→ TASK
Edit the stretch from "The width and height of the screenshot is (626, 530)." through "pyautogui.click(x=204, y=49)" so that "icon" becomes "button" wherever it appears, leave everything else as is, and return only those lines.

→ SUPPLIED DATA
========================================================================
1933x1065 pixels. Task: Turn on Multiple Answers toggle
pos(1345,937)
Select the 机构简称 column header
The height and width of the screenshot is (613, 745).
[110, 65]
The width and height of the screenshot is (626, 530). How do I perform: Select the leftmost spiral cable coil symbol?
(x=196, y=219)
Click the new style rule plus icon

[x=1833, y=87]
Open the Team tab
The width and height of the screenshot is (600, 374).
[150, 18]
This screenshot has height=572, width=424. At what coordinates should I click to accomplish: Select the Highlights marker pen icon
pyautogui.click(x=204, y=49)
========================================================================
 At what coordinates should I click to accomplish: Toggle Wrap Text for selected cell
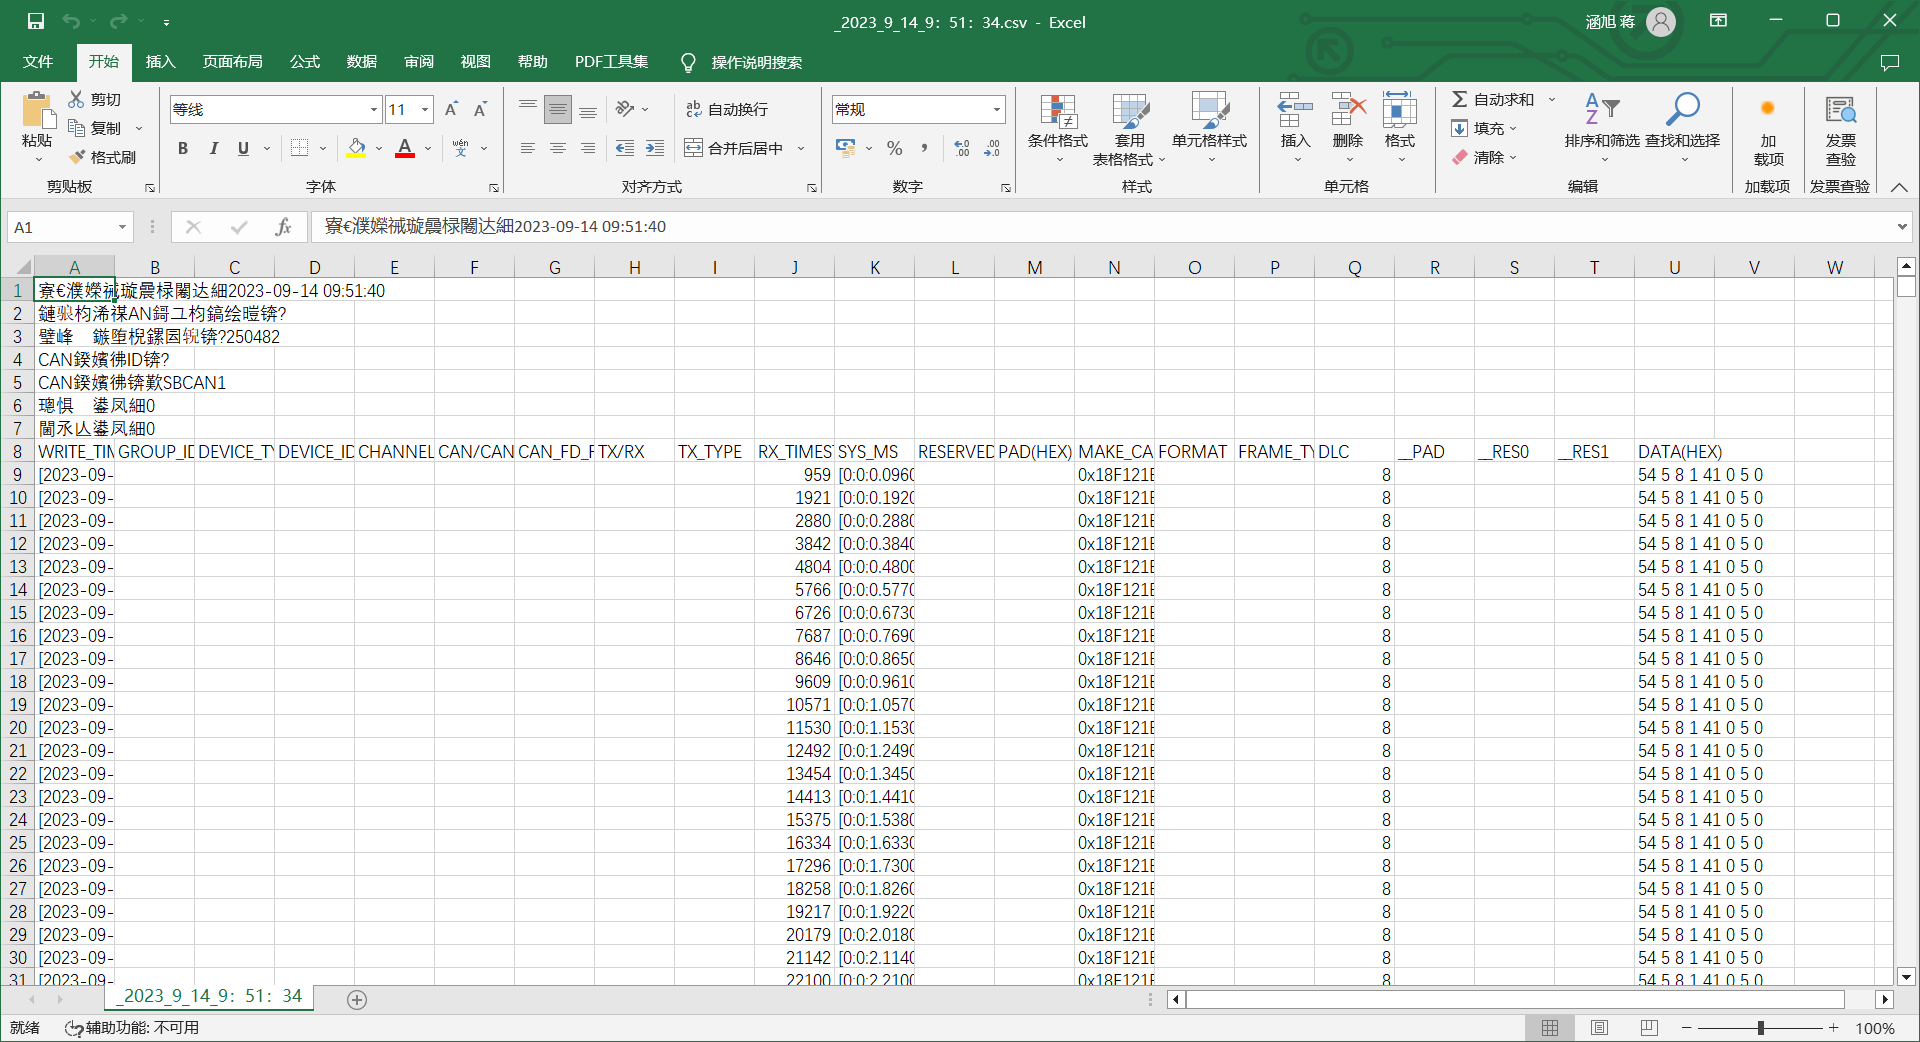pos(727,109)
========================================================================
→ OUTPUT OF THE TASK
The width and height of the screenshot is (626, 530). How do I perform: Select the leftmost spiral cable coil symbol?
(x=196, y=219)
Click the new style rule plus button

[x=1833, y=87]
Open the Team tab
The width and height of the screenshot is (600, 374).
[150, 18]
This screenshot has height=572, width=424. At what coordinates should I click to accomplish: Select the Highlights marker pen button
pyautogui.click(x=204, y=49)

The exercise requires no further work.